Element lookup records
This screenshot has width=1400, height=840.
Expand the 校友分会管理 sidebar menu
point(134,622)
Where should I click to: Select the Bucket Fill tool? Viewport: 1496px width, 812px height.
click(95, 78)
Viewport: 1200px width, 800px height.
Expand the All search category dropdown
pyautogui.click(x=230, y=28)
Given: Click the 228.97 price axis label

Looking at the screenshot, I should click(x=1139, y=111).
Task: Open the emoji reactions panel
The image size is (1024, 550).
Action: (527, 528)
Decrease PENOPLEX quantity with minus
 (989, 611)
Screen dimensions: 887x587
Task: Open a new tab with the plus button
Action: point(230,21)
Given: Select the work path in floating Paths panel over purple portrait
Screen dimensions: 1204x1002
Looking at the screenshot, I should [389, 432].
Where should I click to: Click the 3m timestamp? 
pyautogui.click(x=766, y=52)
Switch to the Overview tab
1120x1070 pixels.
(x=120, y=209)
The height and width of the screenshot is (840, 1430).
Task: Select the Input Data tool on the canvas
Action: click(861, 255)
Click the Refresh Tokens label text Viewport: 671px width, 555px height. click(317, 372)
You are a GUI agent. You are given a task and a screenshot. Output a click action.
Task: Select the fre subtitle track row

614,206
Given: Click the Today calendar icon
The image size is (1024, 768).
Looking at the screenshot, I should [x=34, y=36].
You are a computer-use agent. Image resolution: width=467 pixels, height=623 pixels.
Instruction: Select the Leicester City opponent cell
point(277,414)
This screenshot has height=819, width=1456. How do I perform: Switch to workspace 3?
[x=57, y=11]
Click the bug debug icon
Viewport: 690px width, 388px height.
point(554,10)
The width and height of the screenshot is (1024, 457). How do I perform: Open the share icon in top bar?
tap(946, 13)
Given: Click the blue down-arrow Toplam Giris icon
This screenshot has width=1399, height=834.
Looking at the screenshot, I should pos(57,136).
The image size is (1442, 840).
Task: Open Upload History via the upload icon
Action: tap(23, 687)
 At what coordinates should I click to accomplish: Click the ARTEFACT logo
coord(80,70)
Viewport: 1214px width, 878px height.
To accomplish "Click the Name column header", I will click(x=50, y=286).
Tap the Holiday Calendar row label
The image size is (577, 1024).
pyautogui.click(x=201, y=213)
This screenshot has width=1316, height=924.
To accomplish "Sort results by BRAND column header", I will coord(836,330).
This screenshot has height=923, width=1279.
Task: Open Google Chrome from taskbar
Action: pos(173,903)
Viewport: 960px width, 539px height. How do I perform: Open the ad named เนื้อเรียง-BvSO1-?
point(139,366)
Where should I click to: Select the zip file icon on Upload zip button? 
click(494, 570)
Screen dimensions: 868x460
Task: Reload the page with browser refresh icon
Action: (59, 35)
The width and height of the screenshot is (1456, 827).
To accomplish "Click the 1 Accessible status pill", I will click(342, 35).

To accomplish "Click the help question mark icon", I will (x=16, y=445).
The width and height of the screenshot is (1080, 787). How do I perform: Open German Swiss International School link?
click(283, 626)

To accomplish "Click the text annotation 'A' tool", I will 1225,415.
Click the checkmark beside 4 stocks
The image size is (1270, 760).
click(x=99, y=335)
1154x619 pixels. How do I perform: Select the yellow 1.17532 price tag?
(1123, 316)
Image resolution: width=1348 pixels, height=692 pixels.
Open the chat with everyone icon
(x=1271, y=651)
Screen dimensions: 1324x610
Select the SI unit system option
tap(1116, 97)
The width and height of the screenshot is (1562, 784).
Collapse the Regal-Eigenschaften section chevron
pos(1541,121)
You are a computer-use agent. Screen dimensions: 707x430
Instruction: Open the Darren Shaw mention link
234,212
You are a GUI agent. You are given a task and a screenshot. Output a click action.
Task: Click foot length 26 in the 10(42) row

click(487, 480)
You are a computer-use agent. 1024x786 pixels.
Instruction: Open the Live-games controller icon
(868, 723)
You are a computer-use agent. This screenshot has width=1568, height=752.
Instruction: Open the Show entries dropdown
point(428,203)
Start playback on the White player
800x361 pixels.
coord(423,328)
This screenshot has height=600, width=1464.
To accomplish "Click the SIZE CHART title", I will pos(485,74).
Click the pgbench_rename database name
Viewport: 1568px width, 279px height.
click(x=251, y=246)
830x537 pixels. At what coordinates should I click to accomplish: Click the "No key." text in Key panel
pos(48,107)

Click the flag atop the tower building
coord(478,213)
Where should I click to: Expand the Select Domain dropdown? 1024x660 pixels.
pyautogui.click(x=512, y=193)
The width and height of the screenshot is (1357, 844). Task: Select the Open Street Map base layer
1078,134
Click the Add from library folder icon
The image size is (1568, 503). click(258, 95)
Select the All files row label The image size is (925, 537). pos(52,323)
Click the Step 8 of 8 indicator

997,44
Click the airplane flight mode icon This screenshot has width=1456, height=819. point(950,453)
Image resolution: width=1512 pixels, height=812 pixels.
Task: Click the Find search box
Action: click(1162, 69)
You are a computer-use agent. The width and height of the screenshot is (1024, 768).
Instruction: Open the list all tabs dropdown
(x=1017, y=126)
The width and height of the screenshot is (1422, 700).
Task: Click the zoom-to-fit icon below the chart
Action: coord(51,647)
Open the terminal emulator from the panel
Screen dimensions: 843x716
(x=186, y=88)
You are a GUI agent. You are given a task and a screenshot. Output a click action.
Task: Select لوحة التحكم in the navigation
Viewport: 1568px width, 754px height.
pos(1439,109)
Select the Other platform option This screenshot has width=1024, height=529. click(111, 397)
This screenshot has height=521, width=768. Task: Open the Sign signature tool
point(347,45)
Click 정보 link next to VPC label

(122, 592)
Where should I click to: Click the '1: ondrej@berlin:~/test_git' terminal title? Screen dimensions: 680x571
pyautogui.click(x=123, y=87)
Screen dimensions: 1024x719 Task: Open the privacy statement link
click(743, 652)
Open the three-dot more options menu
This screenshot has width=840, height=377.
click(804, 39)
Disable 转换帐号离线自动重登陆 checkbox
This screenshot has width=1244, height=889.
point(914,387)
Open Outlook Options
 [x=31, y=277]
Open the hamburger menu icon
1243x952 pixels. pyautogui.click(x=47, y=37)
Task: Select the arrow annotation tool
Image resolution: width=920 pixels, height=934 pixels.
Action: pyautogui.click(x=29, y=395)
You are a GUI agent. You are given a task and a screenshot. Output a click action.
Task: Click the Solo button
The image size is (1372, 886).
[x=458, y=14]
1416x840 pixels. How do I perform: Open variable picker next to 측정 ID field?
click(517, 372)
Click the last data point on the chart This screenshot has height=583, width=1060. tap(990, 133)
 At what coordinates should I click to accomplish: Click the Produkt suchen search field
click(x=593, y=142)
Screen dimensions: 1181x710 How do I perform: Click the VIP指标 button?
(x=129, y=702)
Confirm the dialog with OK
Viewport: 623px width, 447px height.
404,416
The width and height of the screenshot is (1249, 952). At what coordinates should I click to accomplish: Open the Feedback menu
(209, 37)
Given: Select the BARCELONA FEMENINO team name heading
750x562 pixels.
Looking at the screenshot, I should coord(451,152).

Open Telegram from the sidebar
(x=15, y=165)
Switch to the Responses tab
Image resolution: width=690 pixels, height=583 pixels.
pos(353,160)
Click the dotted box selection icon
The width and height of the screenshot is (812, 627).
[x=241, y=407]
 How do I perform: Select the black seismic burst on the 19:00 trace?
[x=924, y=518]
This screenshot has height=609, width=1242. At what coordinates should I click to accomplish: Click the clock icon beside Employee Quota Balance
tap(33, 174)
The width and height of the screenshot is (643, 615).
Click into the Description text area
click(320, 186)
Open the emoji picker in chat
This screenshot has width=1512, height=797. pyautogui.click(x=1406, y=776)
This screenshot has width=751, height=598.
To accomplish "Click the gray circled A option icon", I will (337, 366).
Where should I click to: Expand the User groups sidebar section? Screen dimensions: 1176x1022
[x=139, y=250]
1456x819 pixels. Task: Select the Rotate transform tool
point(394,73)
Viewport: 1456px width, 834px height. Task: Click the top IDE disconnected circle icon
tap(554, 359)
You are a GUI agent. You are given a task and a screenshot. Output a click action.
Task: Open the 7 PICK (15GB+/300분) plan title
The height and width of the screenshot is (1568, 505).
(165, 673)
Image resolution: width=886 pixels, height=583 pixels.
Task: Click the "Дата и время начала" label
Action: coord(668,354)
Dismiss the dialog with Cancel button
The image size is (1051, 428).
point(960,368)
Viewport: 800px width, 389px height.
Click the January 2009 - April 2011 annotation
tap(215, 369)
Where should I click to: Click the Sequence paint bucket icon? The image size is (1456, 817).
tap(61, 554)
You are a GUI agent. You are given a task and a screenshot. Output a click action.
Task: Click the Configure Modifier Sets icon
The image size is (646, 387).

#### REQUEST
Lay out the records above as a Markdown table with the columns "Row" and "Line", starting at the line that contains "Viewport: 960px width, 539px" and ending at the line that contains "will (x=16, y=445).". Give each line its own numbered row and leave out blank lines.

#### EXERCISE SOLUTION
| Row | Line |
|---|---|
| 1 | Viewport: 960px width, 539px height. How do I perform: Open the ad named เนื้อเรียง-BvSO1-? |
| 2 | point(139,366) |
| 3 | Where should I click to: Select the zip file icon on Upload zip button?  |
| 4 | click(494, 570) |
| 5 | Screen dimensions: 868x460 |
| 6 | Task: Reload the page with browser refresh icon |
| 7 | Action: (59, 35) |
| 8 | The width and height of the screenshot is (1456, 827). |
| 9 | To accomplish "Click the 1 Accessible status pill", I will click(342, 35). |
| 10 | To accomplish "Click the help question mark icon", I will (x=16, y=445). |